Interactive Point Clouds: Real-Time Gaussian Splatting & Point-Cloud Art in Live Installations (2026)

Jocelyn Lecamus

Jocelyn Lecamus

Co-Founder, CEO of Utsubo

Jun 5th, 2026·14 min read
Interactive Point Clouds: Real-Time Gaussian Splatting & Point-Cloud Art in Live Installations (2026)

A point cloud you can fly through on a website is a finished object. A point cloud in a live installation is a performer — it has to render in real time, react to the people standing in front of it, and survive eight hours a day on a gallery floor.

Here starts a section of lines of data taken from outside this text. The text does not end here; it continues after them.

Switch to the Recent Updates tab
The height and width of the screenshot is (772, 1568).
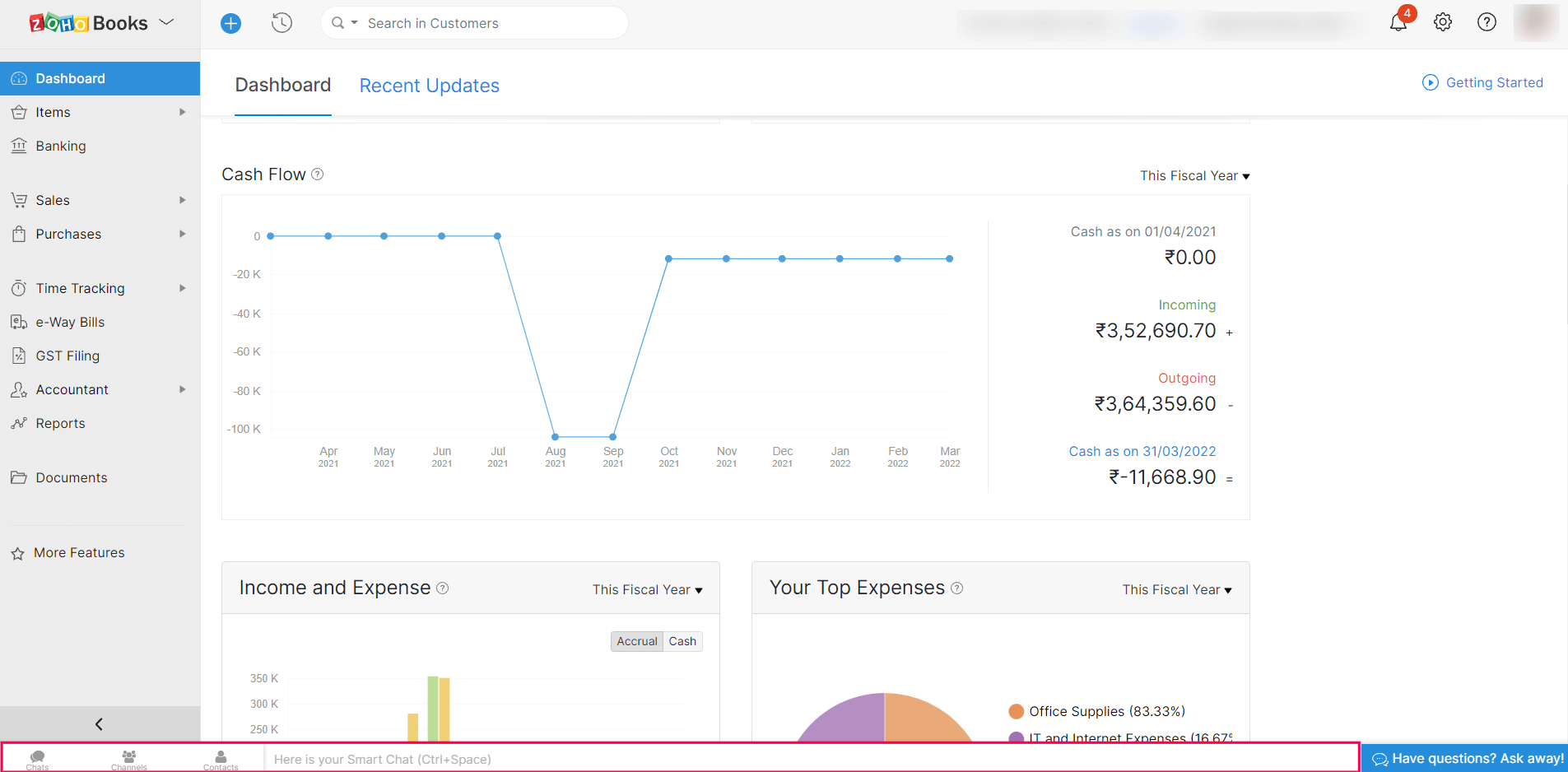(x=429, y=86)
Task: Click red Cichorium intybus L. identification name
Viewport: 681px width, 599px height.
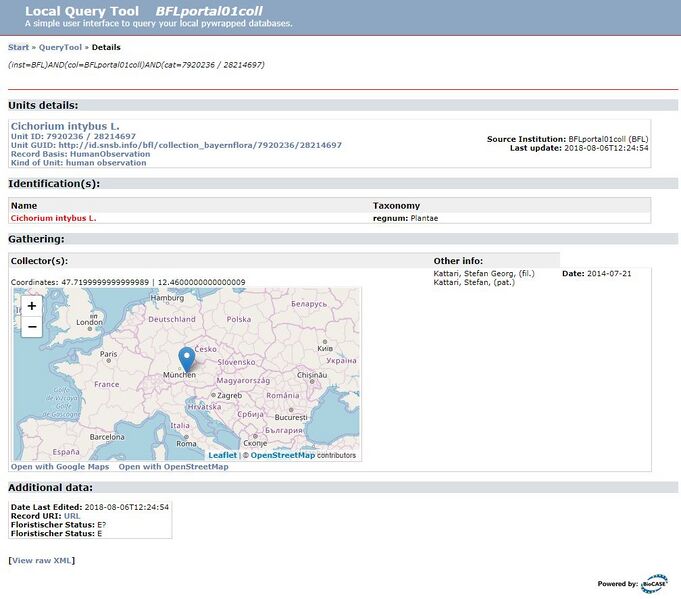Action: [x=53, y=218]
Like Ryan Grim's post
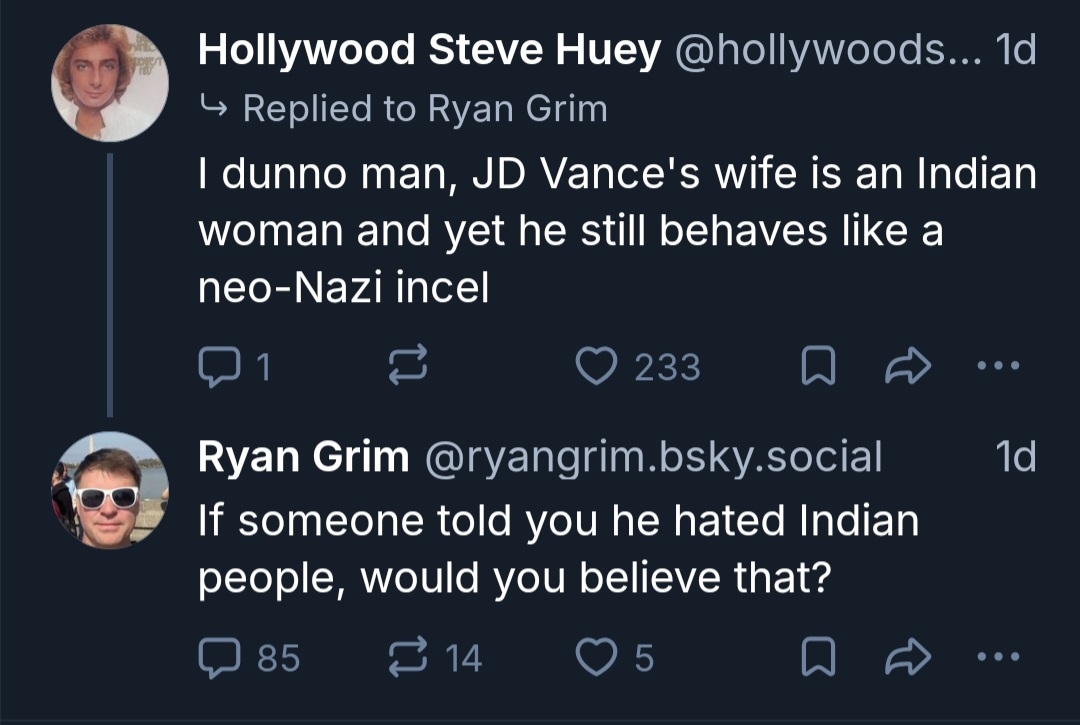The width and height of the screenshot is (1080, 725). pyautogui.click(x=595, y=657)
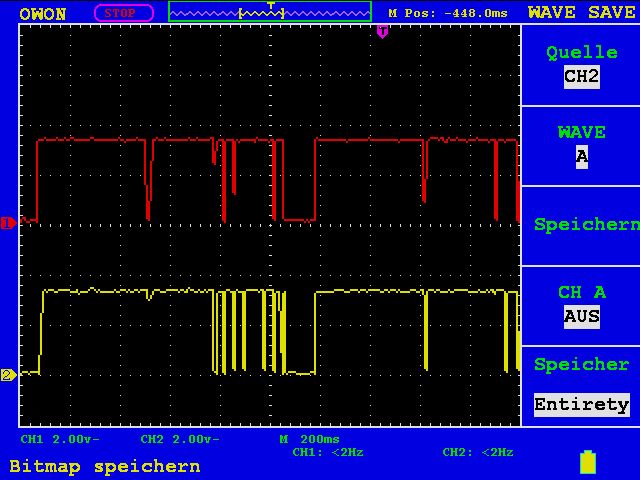Select the Speichern menu button
Viewport: 640px width, 480px height.
(x=581, y=225)
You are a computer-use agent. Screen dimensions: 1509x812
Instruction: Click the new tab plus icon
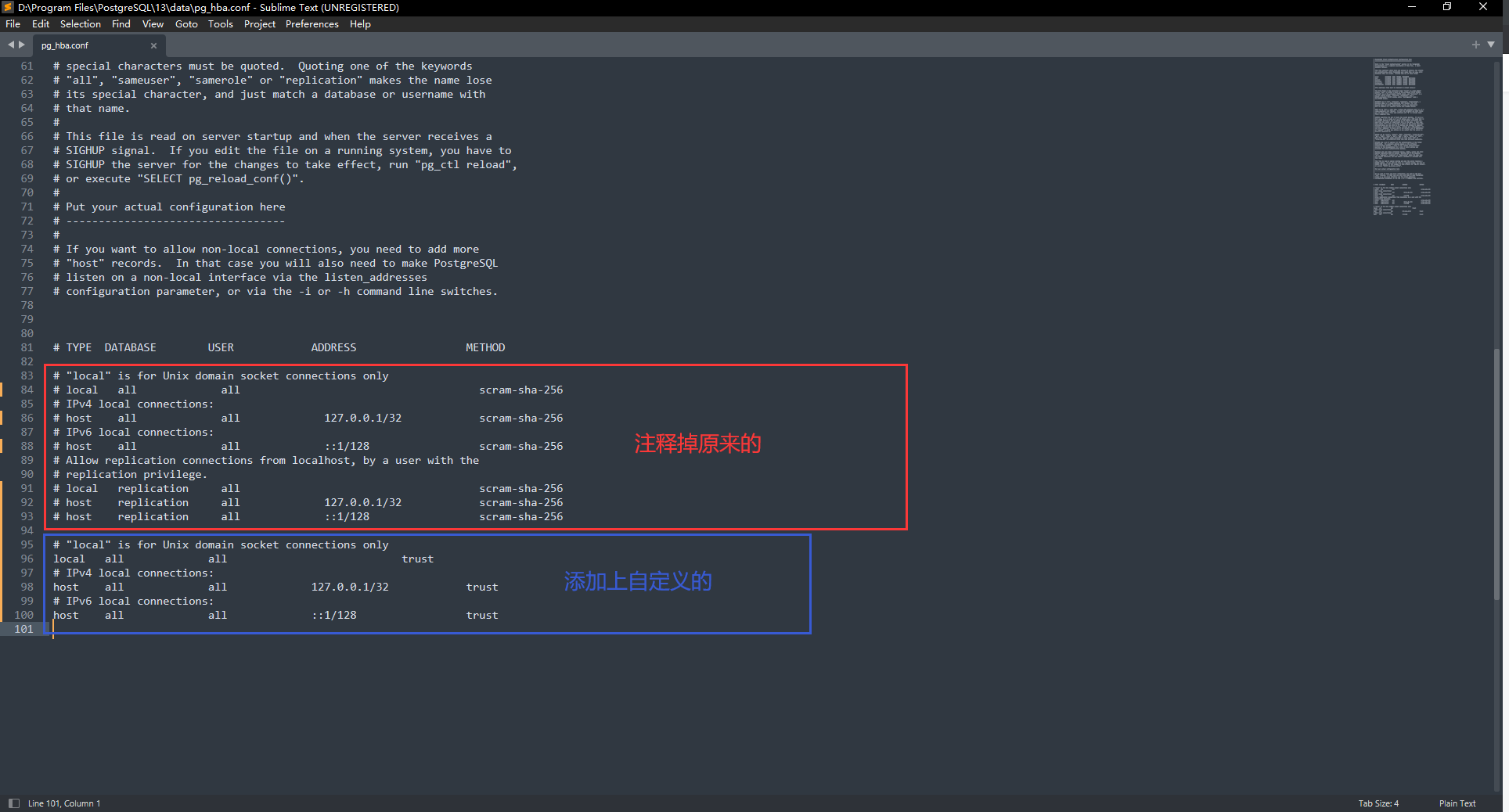tap(1475, 45)
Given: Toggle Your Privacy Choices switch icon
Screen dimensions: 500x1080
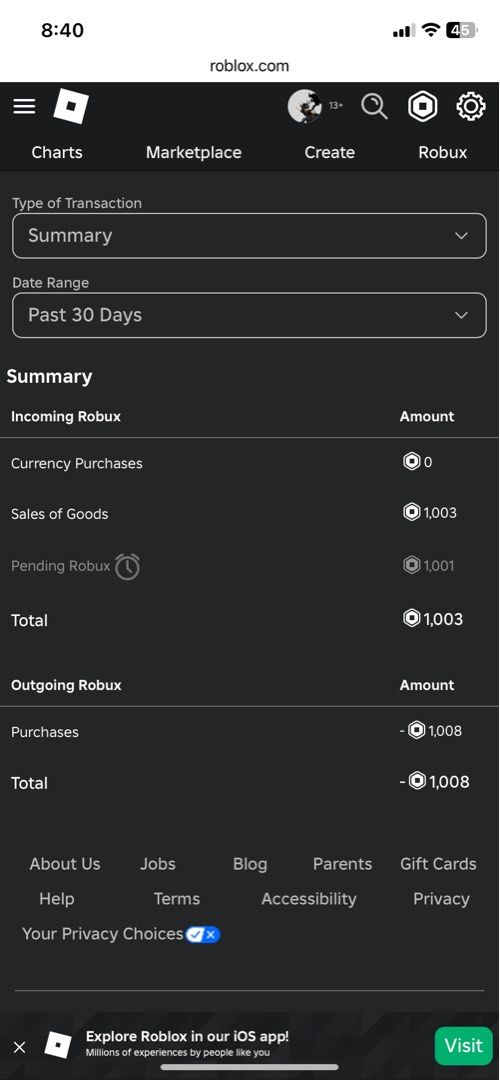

This guide is about that second thing: using point clouds and Gaussian splats live and interactively in a physical space. Not a baked web fly-through, but real-time rendering driven by depth cameras, motion, and audio, and pushed out through projection mapping or LED. It's the intersection of two disciplines — 3D capture and interactive installation — and the constraints are very different from a web embed.

If you want the foundation — what Gaussian splatting is, how scenes are captured, and how to commission a static web viewer — read our Gaussian Splatting guide first. This article assumes that and goes straight to the live, in-the-room build.

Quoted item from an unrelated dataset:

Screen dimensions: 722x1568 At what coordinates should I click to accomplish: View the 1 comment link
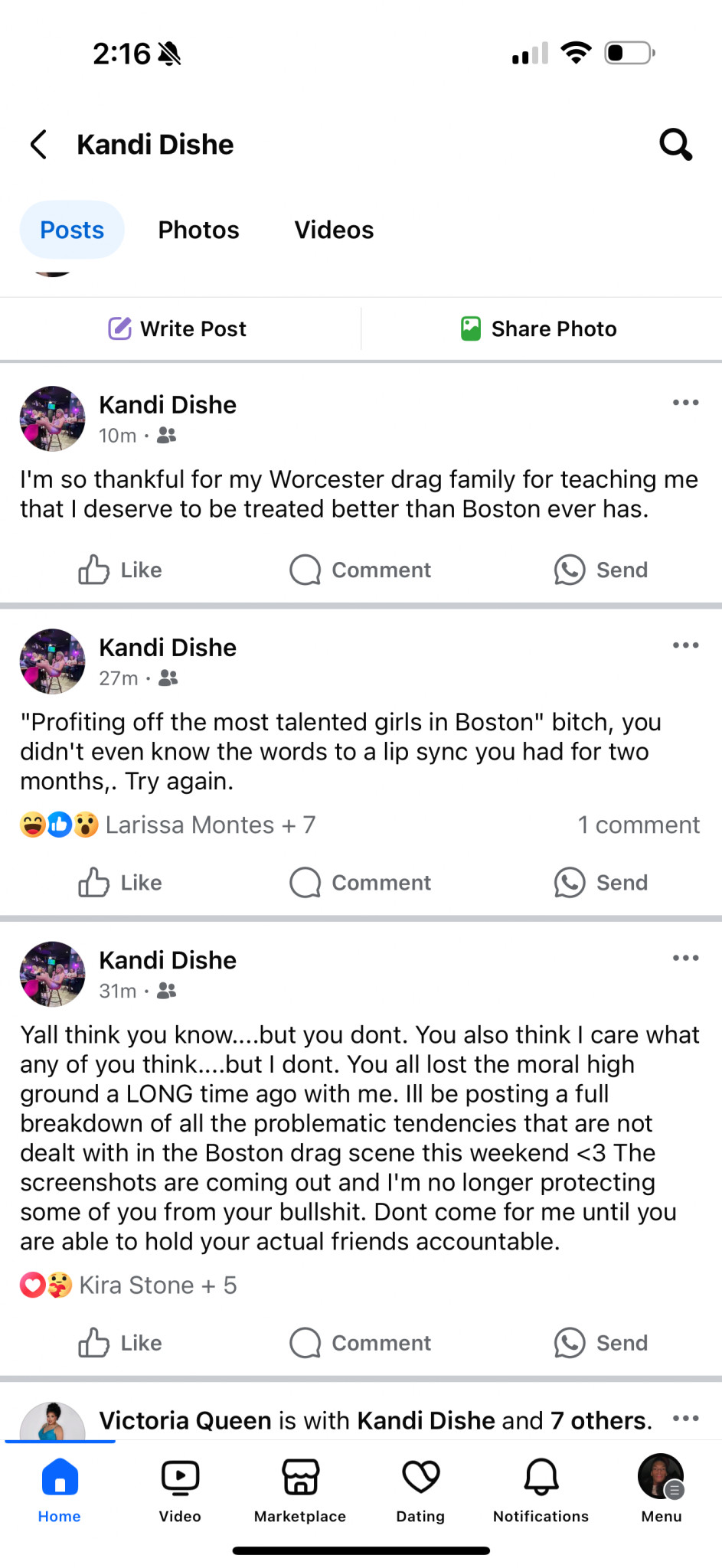click(638, 825)
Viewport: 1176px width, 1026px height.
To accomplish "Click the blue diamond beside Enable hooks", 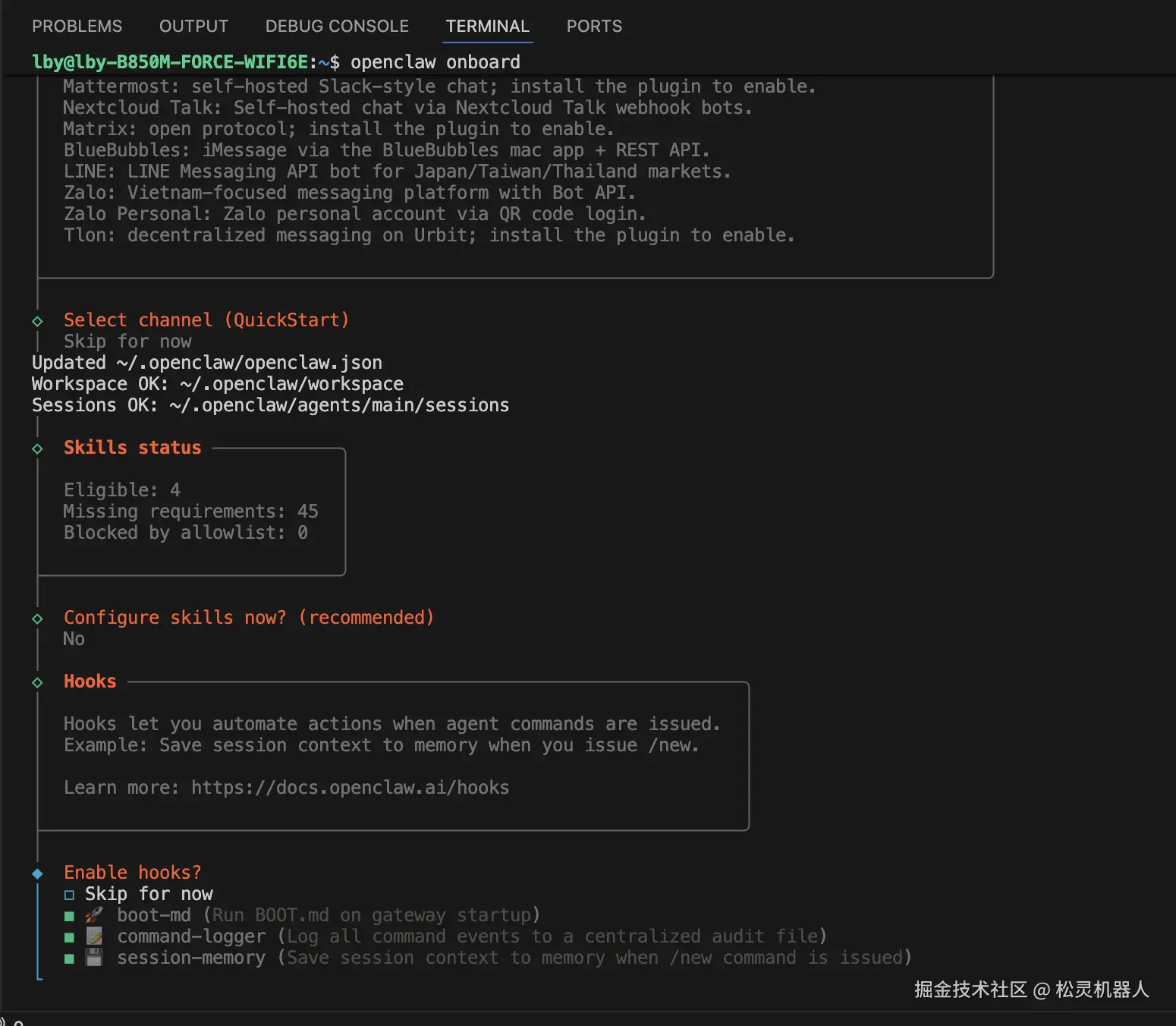I will pos(38,873).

Who this is for: Creative directors, museum and exhibition producers, experiential and event agencies, and technical artists evaluating point clouds or 3DGS for a live installation — gallery, museum, brand activation, stage, or projection-mapped space.


Key Takeaways

  • Live ≠ web. A static splat viewer streams a baked scene to a browser. A live installation renders point clouds on dedicated on-site hardware, in real time, reacting to the room — a different engineering problem entirely.
  • Interactivity comes from sensors. Depth cameras (Azure Kinect / Orbbec class), LiDAR, motion tracking, and audio analysis drive how the cloud moves, reveals, or deforms.
  • Output is physical. Projection mapping, LED walls/volumes, and large-format displays — each imposes its own brightness, resolution, and calibration demands.
  • Budget the frame, not the file. On-site you trade splat/point counts against a hard 60 FPS (or higher for some LED) frame budget. LOD and culling matter more than download size.
  • Two source paths. Pre-captured splats (cinematic, controllable) vs. live-captured point clouds from on-site depth sensors (the visitor is the content). Many installations blend both.
  • Cost range: A focused single-sensor projection piece starts around $25K–$60K; a multi-sensor, multi-surface signature installation runs $80K–$250K+, before hardware and venue.
  • Tooling: TouchDesigner and Notch dominate live point-cloud work; Unreal/Unity for heavier real-time scenes; WebGPU now makes browser-grade real-time splatting viable for kiosk-style pieces.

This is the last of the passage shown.